The specific question before me this week was how do I respond to the democratic primary ballot in Colorado where there is no viable alternative to Biden. At first, I was like, “Fuck it, I am not even going to vote.” Then, it occurred to me that this is precisely what the Biden administration wants us to do: turn off and go disengaged. I mean even many voices on the left are very actively talking about the futility of voting given a Biden/Trump rematch. Yet, both of those positions is ignorant to the creativity one can find in a trench warfare approach to voting in each election that comes up. Yes, we should make sure to vote, but do so with the creativity of making what civil rights leader John Lewis termed some “good, necessary trouble” that stirs the pot and prompts politicians to have to explain their ongoing support for the genocide in Palestine.

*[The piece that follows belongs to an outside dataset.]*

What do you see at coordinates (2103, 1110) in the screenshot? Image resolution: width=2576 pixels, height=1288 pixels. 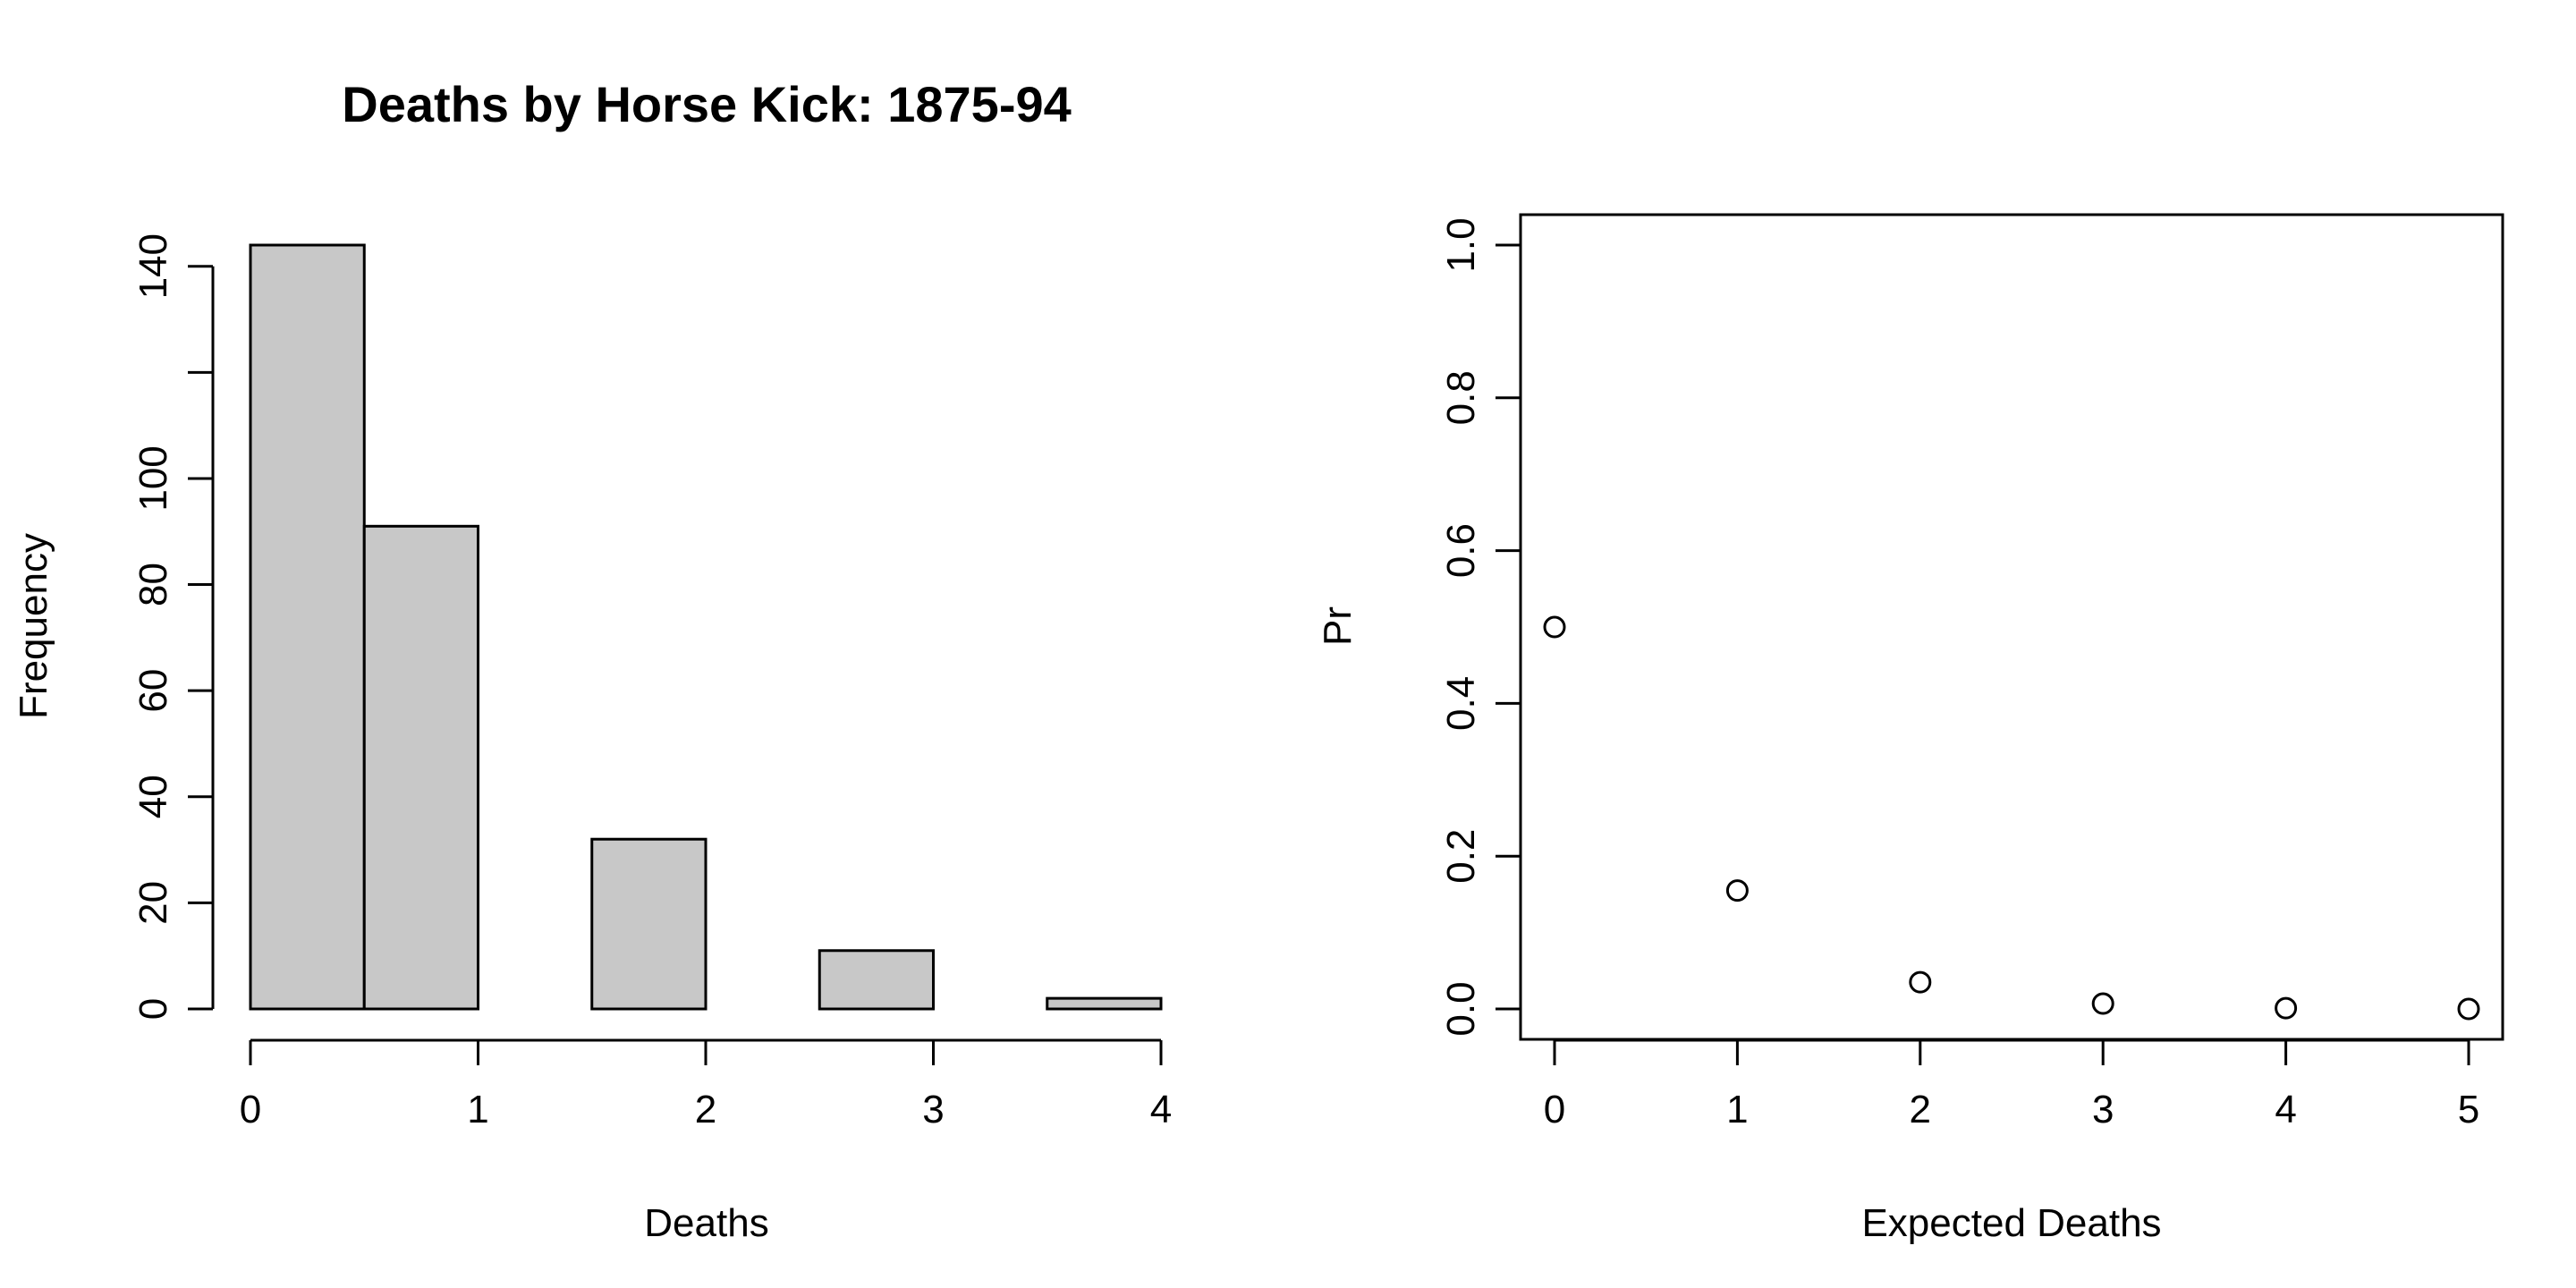 I see `scatter-x-tick-label: 3` at bounding box center [2103, 1110].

In making my decision on how to vote in my primary, I am inspired by two examples. First, I want to take guidance from Rashia Tlaib, the sole Palestinian American congresswomen in the United States, who urged her constituents to vote as “uncomitted delegates” in the upcoming Michigan primary as a vote of protest against the US’ continued support for Israel’s genocidal campaign of violence in Palestine. Second, I am inspired by the recently launched Vote Ceasefire project which aims to get democratic primary voters around the country to write in “CEASEFIRE” on their 2024 ballot. Over 1,531 New Hampshire voters wrote in Ceasefire in their primary in January.1 Both are examples of thinking strategically and creatively when approaching what can easily be considered a false choice in the democratic primary of voting for Biden or not voting at all.

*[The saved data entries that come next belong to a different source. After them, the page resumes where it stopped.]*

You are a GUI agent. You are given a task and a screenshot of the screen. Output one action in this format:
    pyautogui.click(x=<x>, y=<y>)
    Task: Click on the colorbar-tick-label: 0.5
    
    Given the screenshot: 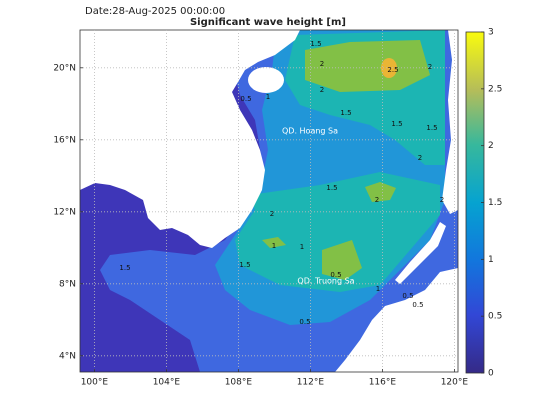 What is the action you would take?
    pyautogui.click(x=495, y=317)
    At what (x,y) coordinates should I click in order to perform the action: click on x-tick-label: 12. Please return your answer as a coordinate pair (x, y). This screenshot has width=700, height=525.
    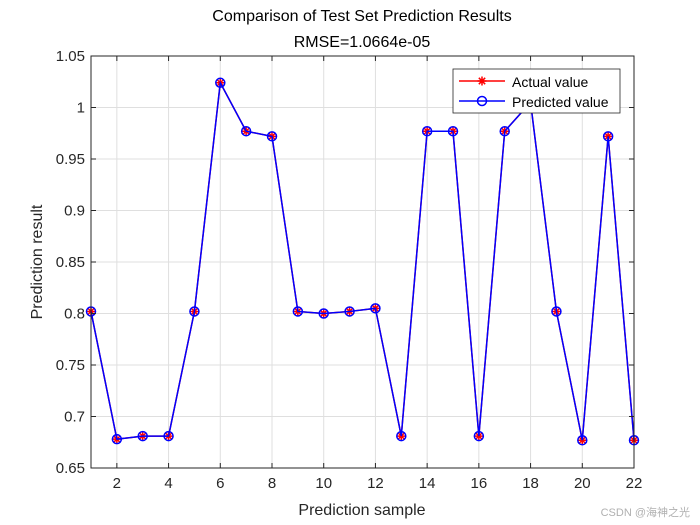
    Looking at the image, I should click on (376, 484).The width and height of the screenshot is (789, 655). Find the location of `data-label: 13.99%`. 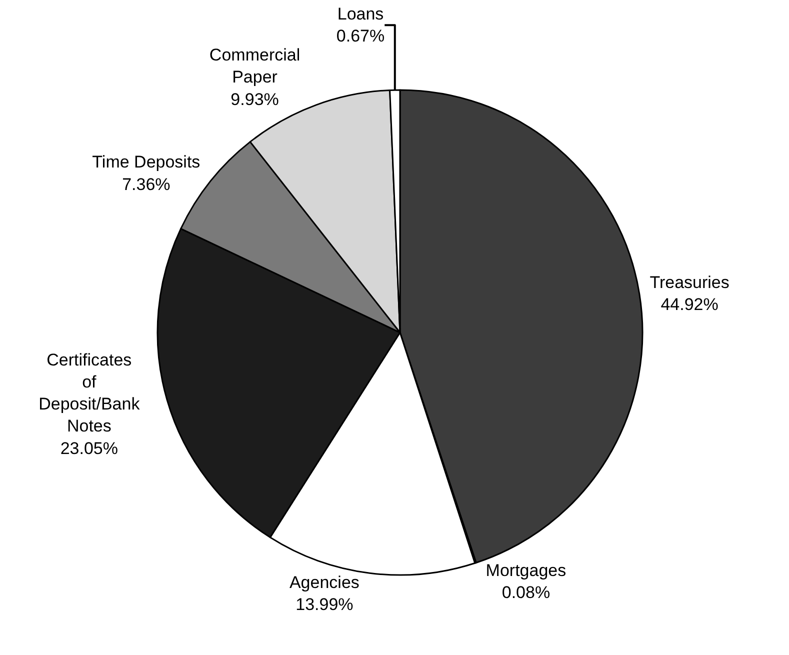

data-label: 13.99% is located at coordinates (325, 604). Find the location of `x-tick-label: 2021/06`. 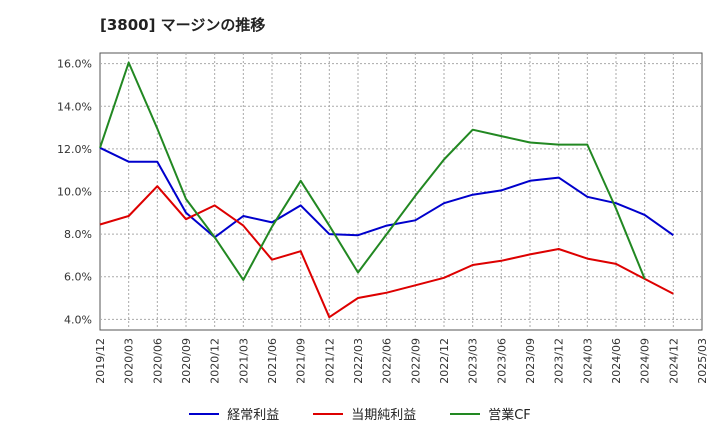

x-tick-label: 2021/06 is located at coordinates (272, 361).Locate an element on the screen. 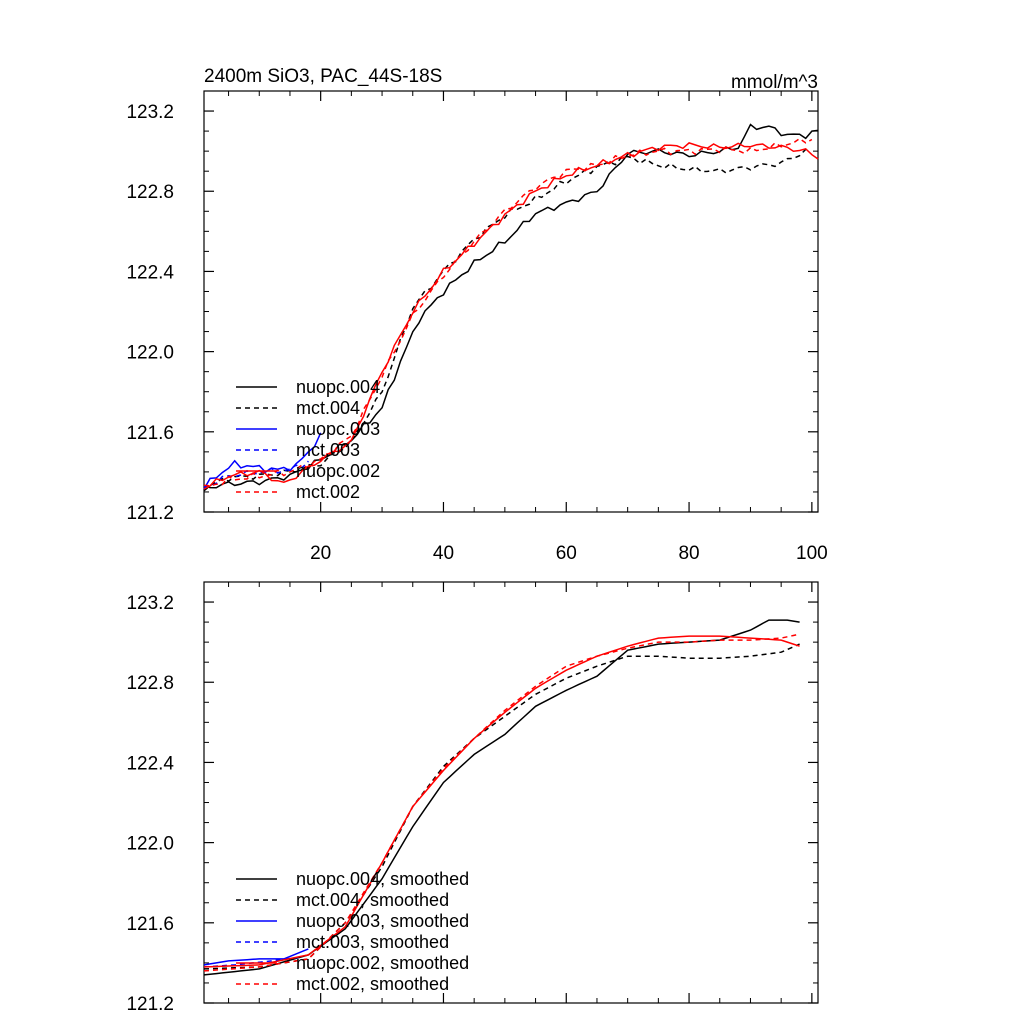  legend-label: mct.002 is located at coordinates (328, 492).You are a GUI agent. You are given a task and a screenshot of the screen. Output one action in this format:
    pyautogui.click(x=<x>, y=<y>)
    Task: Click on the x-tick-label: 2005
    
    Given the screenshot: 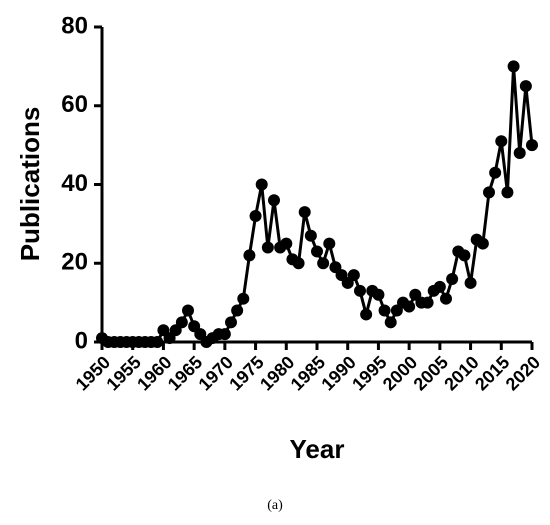 What is the action you would take?
    pyautogui.click(x=431, y=373)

Colorado has no write in option for this campaign, so I selected the noncommitted delegate option. Will this action change the course of the world on its own? No, but that is far from the point. In addition to email and faxing my representatives to call for a ceasefire, providing direct monetary contributions to those trying to escape the genocide, and educating others on the internet, this action is part of a larger, multi-pronged strategy of micro-movements that mark my resistance to my tax dollars being used to kill people. At each turn offered to me, I mark my resistance to the current policy being implemented to create a spectacle out of my lack of consent with the death machine.

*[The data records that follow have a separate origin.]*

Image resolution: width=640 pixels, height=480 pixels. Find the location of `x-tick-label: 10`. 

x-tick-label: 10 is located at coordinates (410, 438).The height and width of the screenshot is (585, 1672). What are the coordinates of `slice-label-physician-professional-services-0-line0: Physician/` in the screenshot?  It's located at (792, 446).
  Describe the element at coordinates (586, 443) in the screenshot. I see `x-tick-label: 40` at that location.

It’s essential to use Aeran Squires and Kate Weiner’s concept of micro-movements when thinking about this voting decision, because it calls us into thinking about how small actions like this can be part of much larger shifts in our political consciousness and action. In a 2018 text they wrote for Loam, Aeran Squire and Kate Weiner describe a micro movement as a “small practice…that affirms our inherent power” in the face of a disempowering, “toxic capitalist culture” that doesn’t want us to believe that our everyday actions in alignment with our values do not accumulate into “bigger, bolder” actions that have the capacity to provide a bridge from the personal to the political domain, from personal transformation to political, structural change. This series of small actions sees me transforming myself into a single rock in a prospective pile that wills itself to become a dam, trying to block the flood of guns and missiles into israel’s hands. We all need to throw our rocks into the pile to become the dam that will stop the bleeding. No action is insignificant in such an approach. We need to be as open to take the small, bureaucratic actions as we are to show up in the streets.


I have talked about the concept of micromovements repeatedly in my work, most recently in the essay “I Have Plants,” as make repeated attempts at bridging the gap between personal actions and structural change.

"I Have Plants"
“I have plants”, the post said. I feverishly clicked open the message board and found that the person was willing to share a variety of plants with folx in my area. It felt like the early 00s blogspot era all over again, where freely sharing useful bits of culture and technology reigned. Though that period has left u…

That’s all for today. I hope you are safe and satiated where you are. All my best to you and yours, dear reader.